El telón cae, pero no en silencio. Después de 250 funciones y más de 200 mil espectadores, la celebrada versión de Cyrano de Bergerac tendrá este sábado su despedida definitiva con una función gratuita en el Anfiteatro del Parque Centenario.
Será a las 20, con entradas que se entregarán desde las 18 por orden de llegada, en lo que promete ser una noche multitudinaria y cargada de emoción.
“Es una despedida que soñamos grande, abierta, popular. Cyrano siempre fue del público y queríamos devolverle ese abrazo”, expresó Gabriel Goity, protagonista absoluto de la puesta, que se convirtió en uno de los grandes fenómenos teatrales de los últimos años.
La expectativa es alta: la función será gratuita, al aire libre y con pantalla gigante para que nadie quede afuera de la experiencia.
La versión del clásico de Edmond Rostand fue adaptada y dirigida por Willy Landin junto al propio Goity, en una apuesta ambiciosa que desde su estreno, en 2023, en la Sala Martín Coronado del Teatro San Martín, logró algo que no siempre ocurre con los textos clásicos: convocar a públicos diversos y sostener una permanencia poco habitual en la cartelera porteña.
Las cifras hablan por sí solas. Más de 200 mil personas pasaron por la sala a lo largo de 250 funciones, una marca que posiciona a la obra como uno de los grandes éxitos recientes del teatro argentino.
No se trató únicamente de un suceso en la Ciudad de Buenos Aires: la producción emprendió una gira nacional que incluyó presentaciones en La Plata, Rosario, Santa Fe, Córdoba y Mendoza, además de una temporada destacada en Mar del Plata.
En esa plaza teatral tan competitiva, la interpretación de Goity fue reconocida con el Estrella de Mar de Oro, y más tarde con el Martín Fierro de Oro 2025, en la primera edición dedicada al teatro.
Un doble espaldarazo que confirmó lo que ya se percibía en cada función: que su Cyrano trascendió la anécdota de cartel para convertirse en un personaje de época.
La historia es conocida, pero no por eso pierde potencia.
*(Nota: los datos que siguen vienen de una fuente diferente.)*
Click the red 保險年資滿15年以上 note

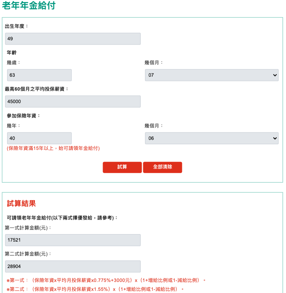point(53,148)
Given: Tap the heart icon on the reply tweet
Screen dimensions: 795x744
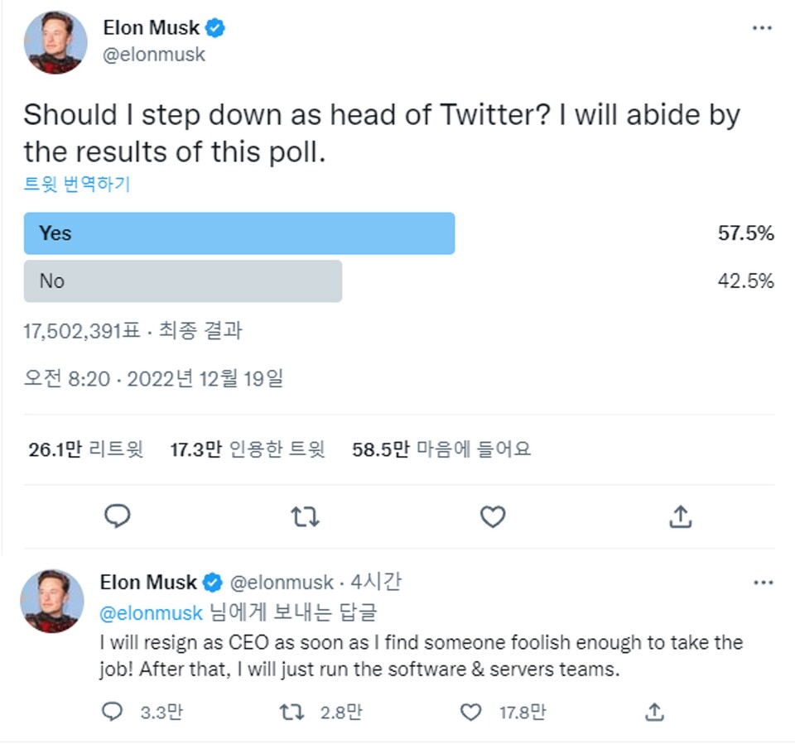Looking at the screenshot, I should click(470, 711).
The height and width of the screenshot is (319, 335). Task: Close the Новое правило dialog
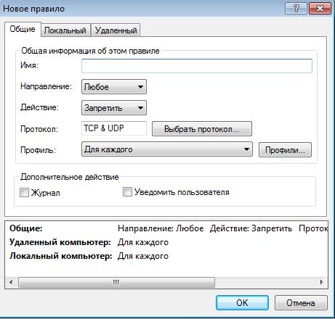(x=320, y=9)
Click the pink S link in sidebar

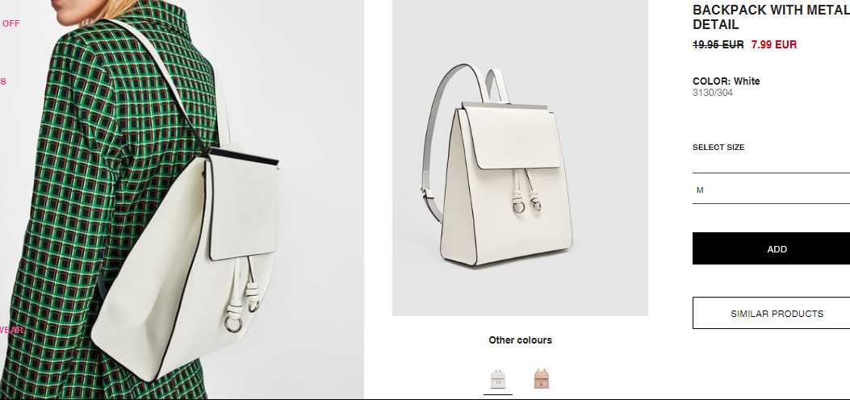click(2, 81)
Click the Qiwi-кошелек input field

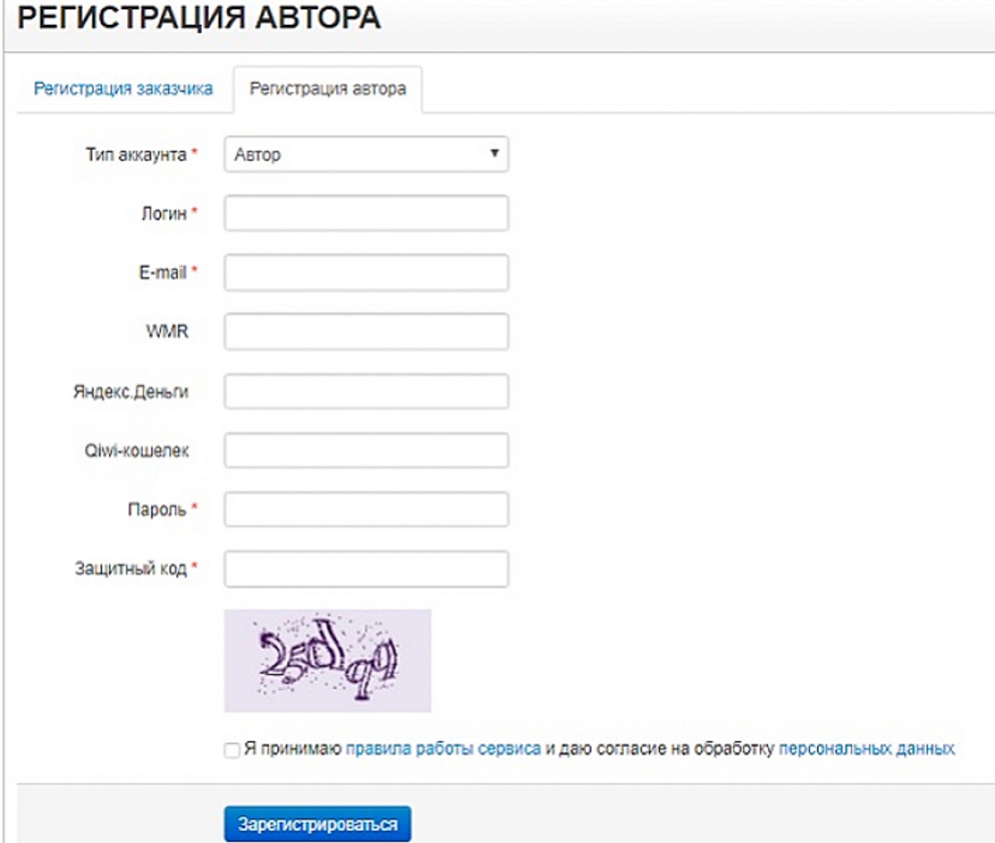[x=366, y=450]
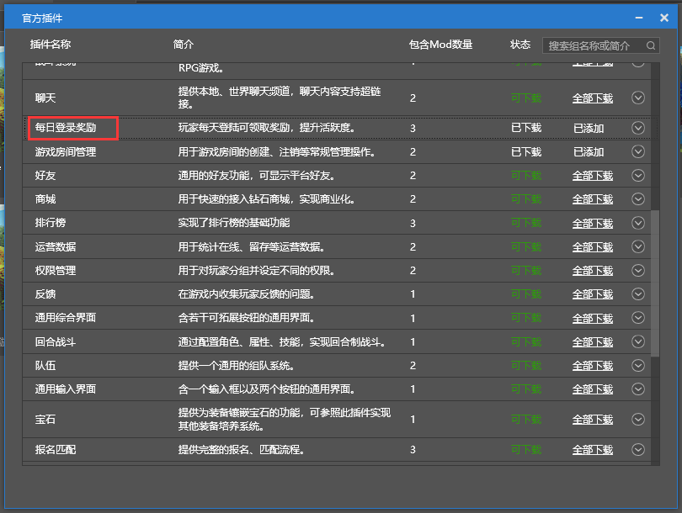Expand the 宝石 plugin chevron
The height and width of the screenshot is (513, 682).
[x=637, y=420]

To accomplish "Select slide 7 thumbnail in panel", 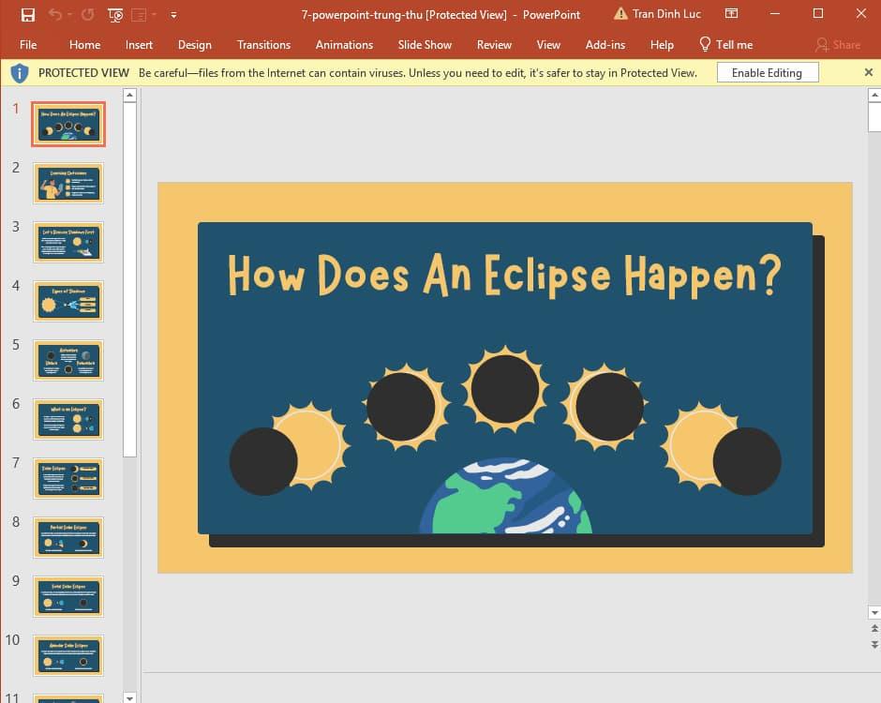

Cyrano de Bergerac es el drama romántico de un poeta y espadachín brillante, dueño de una oratoria filosa y un coraje sin fisuras, que vive acomplejado por el tamaño de su nariz.
Enamorado en secreto de su prima Roxane, decide ayudar a otro hombre —más agraciado pero menos elocuente— a conquistarla, prestándole sus palabras. El conflicto entre la belleza exterior y la riqueza interior, el honor y el sacrificio, atraviesa cada escena.
En esta adaptación, el texto original dialoga con una sensibilidad contemporánea sin perder su esencia. La puesta combina duelos coreografiados, momentos de humor preciso y escenas de profunda carga emocional.
La duración es de 145 minutos, con intervalo, y para esta despedida se instalará una pantalla gigante que permitirá seguir cada detalle desde cualquier punto del anfiteatro.
La función se realizará en el Anfiteatro del Parque Centenario, ubicado en la intersección de Leopoldo Marechal y Avenida Lillo, un espacio emblemático para los espectáculos al aire libre en la Ciudad.
Las entradas —una por persona— se entregarán desde las 18 y hasta agotar la capacidad. Se espera una concurrencia masiva, por lo que la organización recomienda acercarse con antelación.
El evento forma parte del cierre de Cultura de Verano, el ciclo que durante la temporada llevó propuestas artísticas, musicales y teatrales a distintos espacios públicos porteños.
En ese marco, la despedida de Cyrano funciona también como un símbolo: el teatro como celebración colectiva, como ritual compartido y accesible.
A lo largo de su recorrido, la obra no solo cosechó aplausos sino también debates. ¿Qué lugar ocupa hoy el heroísmo romántico? ¿Cómo dialoga la noción de honor con los códigos actuales?
La puesta evitó respuestas simplistas y apostó por una lectura que resalta la vigencia del conflicto central: la tensión entre lo que se muestra y lo que verdaderamente se es.
El fenómeno también confirma que los clásicos, cuando son trabajados con rigor y creatividad, no pierden actualidad.
Muy por el contrario, pueden interpelar a nuevas generaciones. En cada función se vio un público heterogéneo: estudiantes, familias, espectadores habituales y también quienes regresaban al teatro después de años.
Este sábado, con entrada libre y gratuita, la despedida promete ser más que una función: será una celebración al aire libre de un espectáculo que dejó huella.
El telón bajará por última vez, pero el eco de los versos de Cyrano, su valentía y su amor imposible seguirán resonando en la memoria de quienes ocupen una butaca —o el césped del anfiteatro— para acompañarlo en su adiós.